When done well Three Sisters is full of wit and irony in tales of frustration, loss, longing for Moscow, Moscow, Moscow, Moscow, Moscow, Moscow and utterly useless lives.

Come the revolution these down on their heels, decadent, wasted aristocrats will be up against the Bolshevik wall. Chekhov was long dead before the ten days in October, 1917 that shook the world. But its inevitability is palpable in his plays.

This seems to be entirely lost on Feiffer whose screaming and screeching, profanity laced mashup entirely lacks even a shred of irony, insight or humor. Her absurdist play is an exercise in bad theatre augmented by the misdirection of Trip Cullman and some seemingly fine actors having a blast doing what they are told.

"This play was born out of pure joy" Feiffer is quoted in the program. "I just giggled deleriously for hours while I was writing it...Rebecca Henderson and  Crstin Miloti are dear friends of mine. They are savagely brilliant women who are both hysterically funny and deeply in touch with darkness. The play actually started out as a vehicle for them. I love Three Sisters  but I don't think I've seen any production that captured the absurdist humor of those characters and the profound depths of their self-made tragedies..."

The scenic design of  the gifted Mark Wendland is as trashy and chaotic as the script it faithfully illustrates. Off to the side is a clutter of old samovars and tea services. The design teeters between disheveled naturalism and thick as a brick metaphors.

In Chekhov the serving of tea and family meals are essential signifiers  of social order.

When Baron Tuzenbach the closeted best friend of the sisters rises early to fight a duel, he tells his betrothed Irina (Tavi Gevinson), that he has missed his morning tea. It's a bad omen ah yes, in Russia, they take tea and see.

In another time one might regard Feiffer’s play as avant-garde. In this era of post, post, post, post, post, post modernism one might  say  that Moscow, Moscow, Moscow, Moscow, Moscow, Moscow is anything but. It is yet another silly, screeching, out of control, deconstruction of a founding father of modernism. The peers of Chekhov were Ibsen and Strindberg. Compared to the paradigmatic avant-garde of Beckett, Pirandello, Genet, Ionesco, Williams at his most outrageous, or early Albee this indeed, Ms. Feiffer, is pretty weak tea.

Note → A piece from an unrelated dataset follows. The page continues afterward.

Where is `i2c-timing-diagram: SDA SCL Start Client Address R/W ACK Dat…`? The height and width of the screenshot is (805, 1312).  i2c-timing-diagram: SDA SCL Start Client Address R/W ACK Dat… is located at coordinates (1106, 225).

Admittedly the soon to be old maid, homely school teacher, Olga, is a study in self loathing. But why stick the talented Rebecca Henderson in an ugly costume while delivering a detestable soliloquy comparing herself to a pile of shit, shit, shit, shit, shit, shit.

However you cut it that’s just bad writing.

Feiffer has the device of the sisters forming a shrill trio and chorus as they plaintively long for Moscow, Moscow, Moscow, Moscow, Moscow, Moscow.

Then Cullman has them, literally, Tripping about madly.

Last year he deconstructed The Rose Tattoo by Tennessee Williams and now he is taking a chain saw to Chekhov.  The Rose Tatto, however, sold a lot of tickets based on the star power of the utterly miscast Marisa Tomei.

Given an impossible script and over the top direction, the performances of Cristin Miloti (Masha) and the aforementioned Gevinson and Henderson, deftly executed what was expected of them. The compelling and understated, straight up performance of the superb Sheaun McKinney, as the soldier, Vershinin, was all but lost in this production. He is stuck in a bad marriage and is a love interest for the similarly afflicted Masha.

After the fercockt first act there was a night and day difference in the second. Having vented all the mishegoss there is a shift to melancholy as the fate and tragedy of the characters unfolds. By then, however, we are not ready to backtrack to a serious and less than pizzazzy finale.

By the final curtain, Irina has lost her fiancé and best friend, Masha is stuck with her boring Latin teaching husband, and Olga is one step closer to being an old maid.

Their home is lost as well as  the last of any security. As man of the house, through gambling debts, Andrey has ruined the family fortunes. Against all odds there is just one thing left to do. They decide to move back to Moscow, Moscow, Moscow, Moscow, Moscow, Moscow.